Chinese is the only modern language that’s logographic, meaning that the way a character is written can be completely separate from its pronunciation (Japanese, Korean, and Vietnamese have their variations of the Chinese characters). Because of that, relying on a default keyboard would be incredibly difficult. So today, 800 million people in China use smart keyboard software that predicts what a user wants to type.

But a strong reliance on this technology also presents a security risk: most keyboard apps transmit keystrokes to the cloud to enable better text prediction, creating an opportunity for the content to be intercepted if the apps don’t have strong enough encryption protocols.

This week, I reported on one such encryption loophole found in Sogou, one of China’s most popular third-party keyboard apps. A group of researchers at the Citizen Lab, a University of Toronto–affiliated research group, managed to intercept almost everything they typed into Sogou by deploying a two-decade-old exploit.

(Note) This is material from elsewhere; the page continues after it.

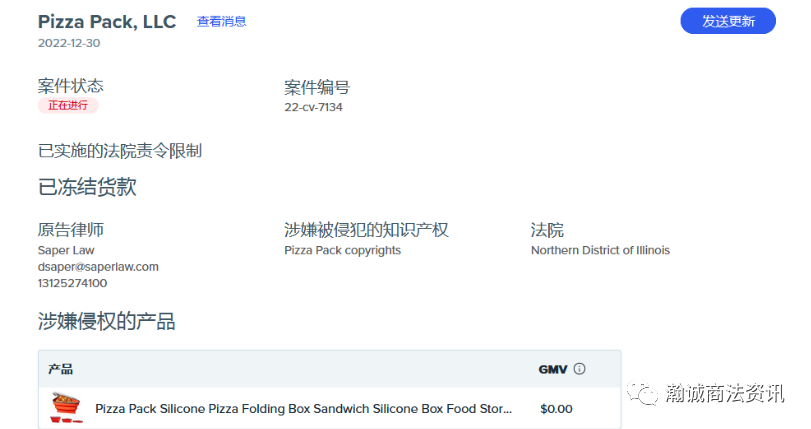Viewport: 811px width, 429px height.
Task: Open the 查看消息 link
Action: 221,21
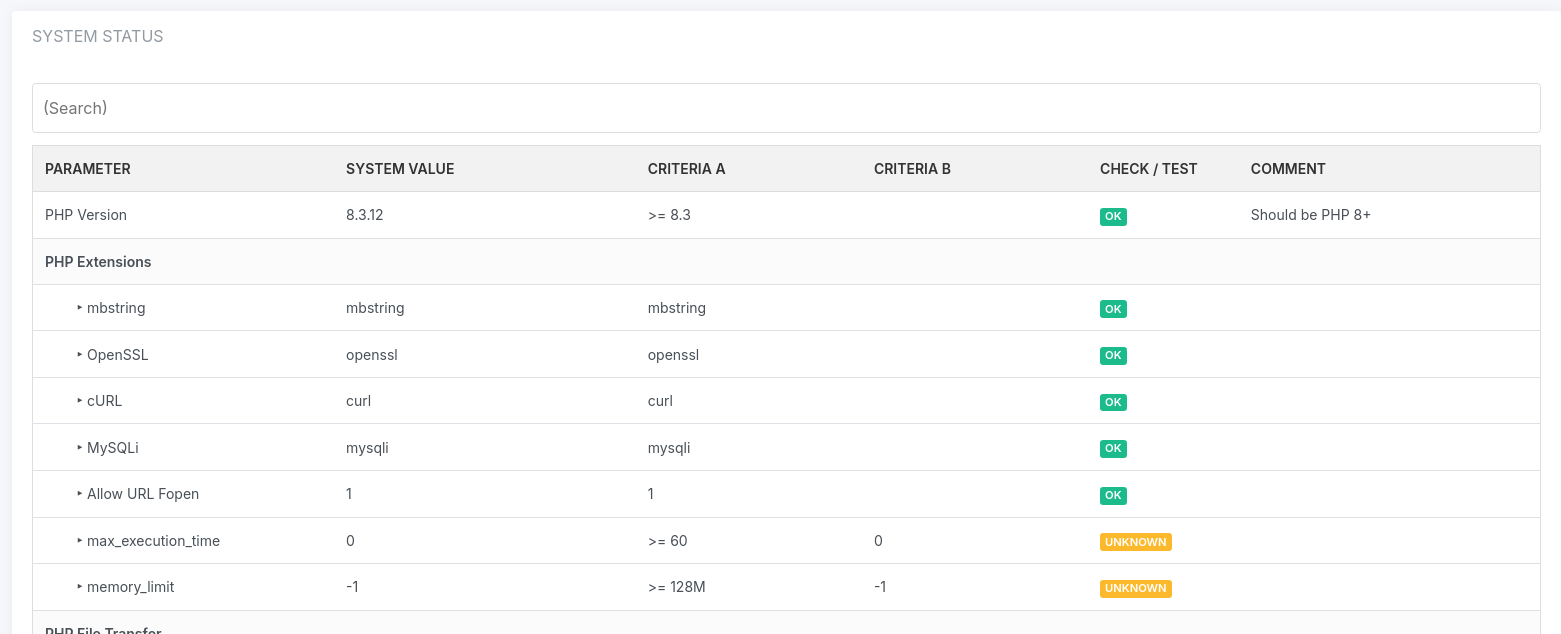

Not only can this kind of software endanger people’s personal and financial information, but—perhaps more important—it can compromise otherwise encrypted messages in apps like Signal, and allow them to be caught by police or malicious actors.

But for the newsletter, I want to take you all on a geeky journey into the history of keyboard apps—or input method editors (IMEs), as they are formally called. IMEs are so ubiquitous and fundamental today that it’s easy to forget how much hard work was put into their creation. And they’re a fascinating example of how innovations can bridge the gap between the digital world and the real world.

In the ’80s, there was no way of processing Chinese characters with the personal computers on the market. Even after the laborious process of digitizing Chinese characters to be displayed on computer screens, a big question remained: How do you type those characters? Particularly, how do you match the tens of thousands of Chinese characters to the 26 letters on a QWERTY keyboard?

The first attempt was vastly different from the keyboard apps today, and centered on how Chinese characters are written.

In August 1983, exactly 40 years ago, a Chinese engineer named Wang Yongmin developed the first popular way to input Chinese characters into a computer: Wubi. He did it by breaking down a Chinese character into different strokes and assigning several strokes to each letter on the QWERTY keyboard.

The diagram above shows how each key is matched with three to 12 character components. The texts at bottom are poems to help users remember the combinations.

For example, the Chinese character for dog, 犬, has several shapes in it: 犬, 一, 丿, and丶.These shapes were matched with the keys D, G, T, and Y, respectively. So when a user typed “DGTY,” a Wubi input software would match that to the character 犬.

A guide on how the character 犬 should be typed into Wubi software.

Wubi was able to match every Chinese character with a keystroke combination using at maximum four QWERTY keys. It’s considered one of the fastest ways to type Chinese, but the downside is also pretty obvious: users need to memorize which keys correspond to which strokes, so the learning curve is quite steep. (One way people have remembered the keyboard designations? Jingles!)

The next step in the evolution of Chinese IMEs was the invention of typing by phonetic spelling.

It may be hard to believe, but pinyin, the modern way of